İnsanı yeryüzündeki en değerli varlık olarak gören bir anlayışın, hem de “İnsanı yaşat ki devlet yaşasın” fikrini medeniyet mefkuresinin ana teması yapmış bir mirasın temsilcileriyiz. Başımıza gelecek bir kazadan sakınmak, olacaklara şimdiden önlem almak imkan dahilinde. Ancak hepimiz doğuştan, kaza veya uzun süren bir hastalık sonucunda oluşan bedensel, zihinsel, duygusal ve sosyal yeteneklerin kaybıyla sonuçlanan bir engel durumunun da adaylarıyız. Bugün bu durumda olan birçok kardeşimiz var. Bu yüzden hepimiz daha çok duyalım, görelim, anlatalım, birbirimizi daha çok hissedelim, engelli kardeşlerimizle yan yana geldiğimizde onları anlamaya çaba gösterelim ancak acıyarak değil, tanımak amacıyla onlara yaklaşalım.

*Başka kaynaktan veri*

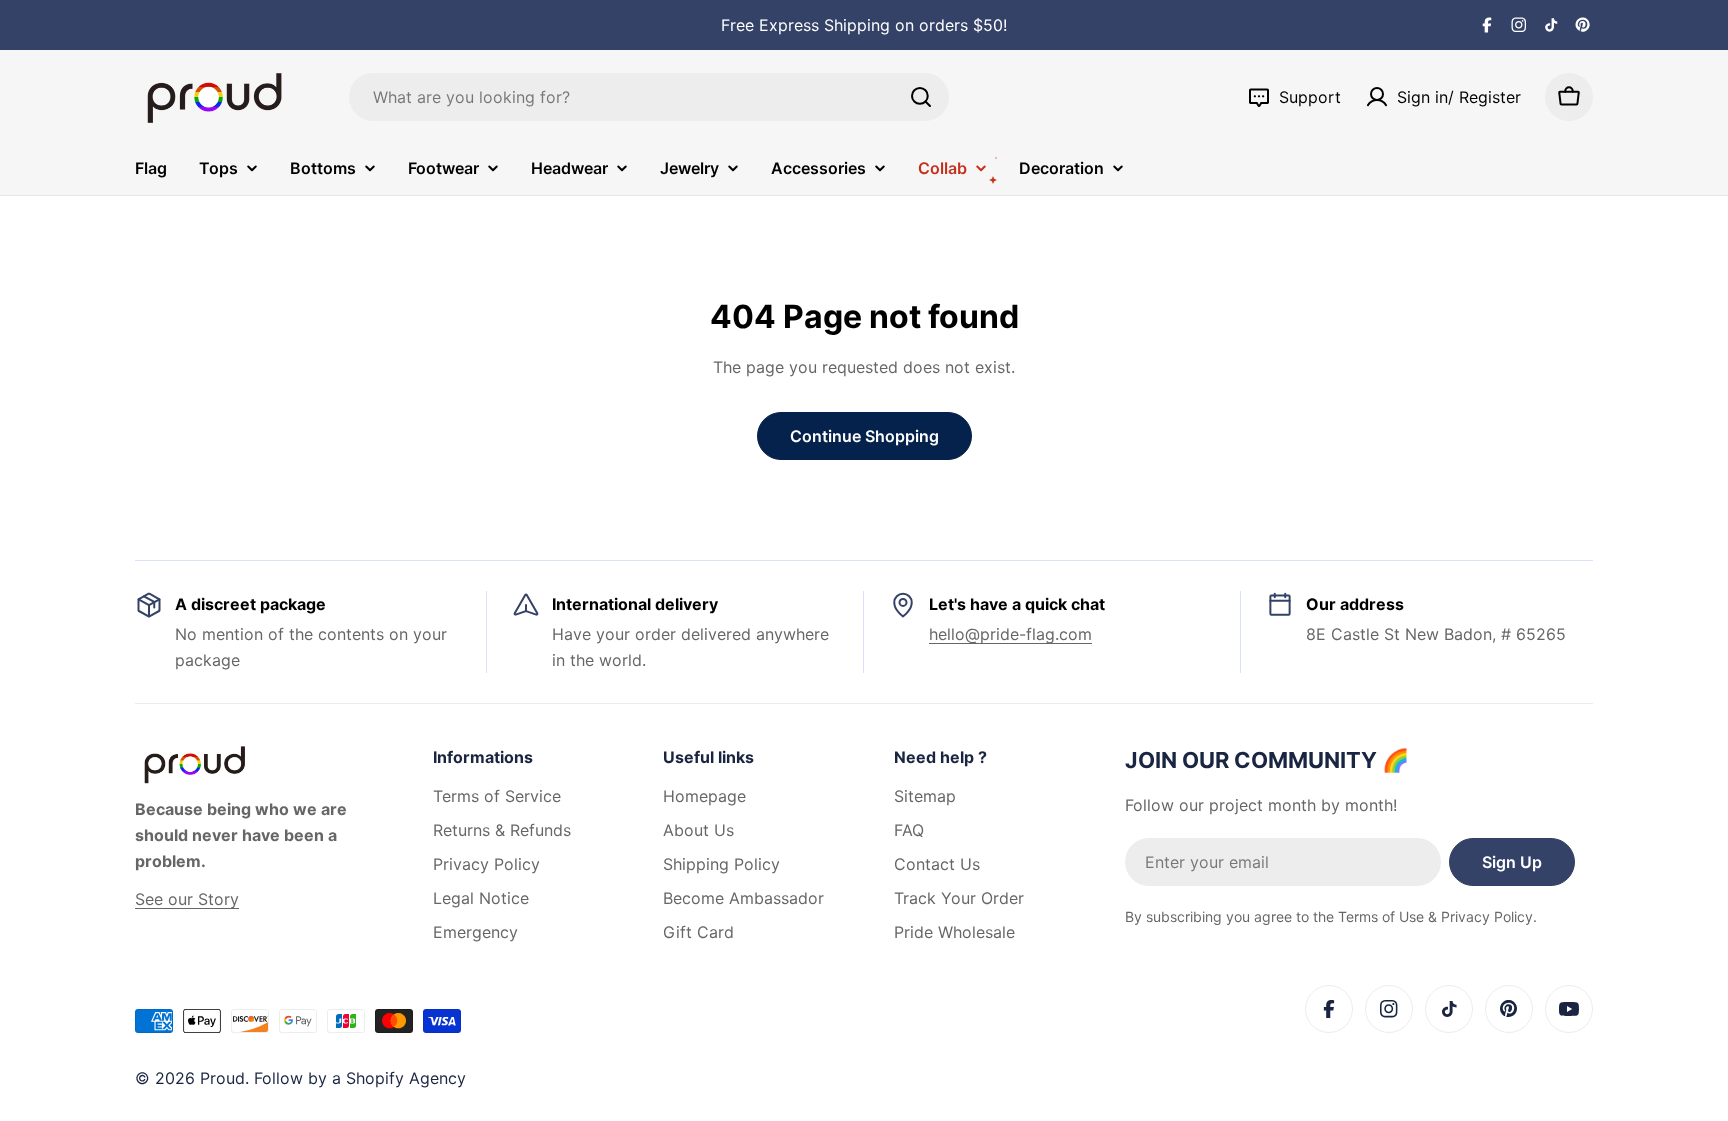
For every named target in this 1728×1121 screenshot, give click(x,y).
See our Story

Engellilik sosyal hayatı kısıtlayan bir kusur değil, desteklenmesi gereken bir durumdur. Günümüzde insana verilen değer toplumların gelişmişlik düzeyleri ile doğru orantılı olup, engelli kardeşlerimizin her türlü imkânlardan özgürce ve rahatça yararlanabilmeleri bu değerin en büyük göstergesidir. Engelli vatandaşlarımızın yaşama sevincini diri tutacak en küçük çalışmalar dahi bizim için çok önemli ve değerlidir. Engelli bireylerimizin hayatlarını kolaylaştırabilmek ve desteklemek hepimizin sosyal sorumluluğudur. Asıl engellilik; incinebilir gruplara karşı sergilenen duyarsızlık hali ve düşüncedeki engellerdir.

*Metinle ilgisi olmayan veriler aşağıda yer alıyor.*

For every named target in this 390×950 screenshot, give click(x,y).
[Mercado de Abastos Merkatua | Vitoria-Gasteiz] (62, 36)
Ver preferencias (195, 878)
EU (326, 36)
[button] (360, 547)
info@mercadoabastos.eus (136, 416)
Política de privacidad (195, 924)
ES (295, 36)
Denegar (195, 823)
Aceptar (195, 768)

Bu duygu ve düşüncelerle, sosyal yaşamın bir parçası olmalarının önündeki engelleri azimle, inançla aşan engelli vatandaşlarımızın ve ailelerinin 3 Aralık Dünya Engelliler Günü'nü tebrik ediyor, tüm engelli vatandaşlarımıza ve ailelerine sağlıklı, mutlu ve huzurlu bir yaşam diliyorum.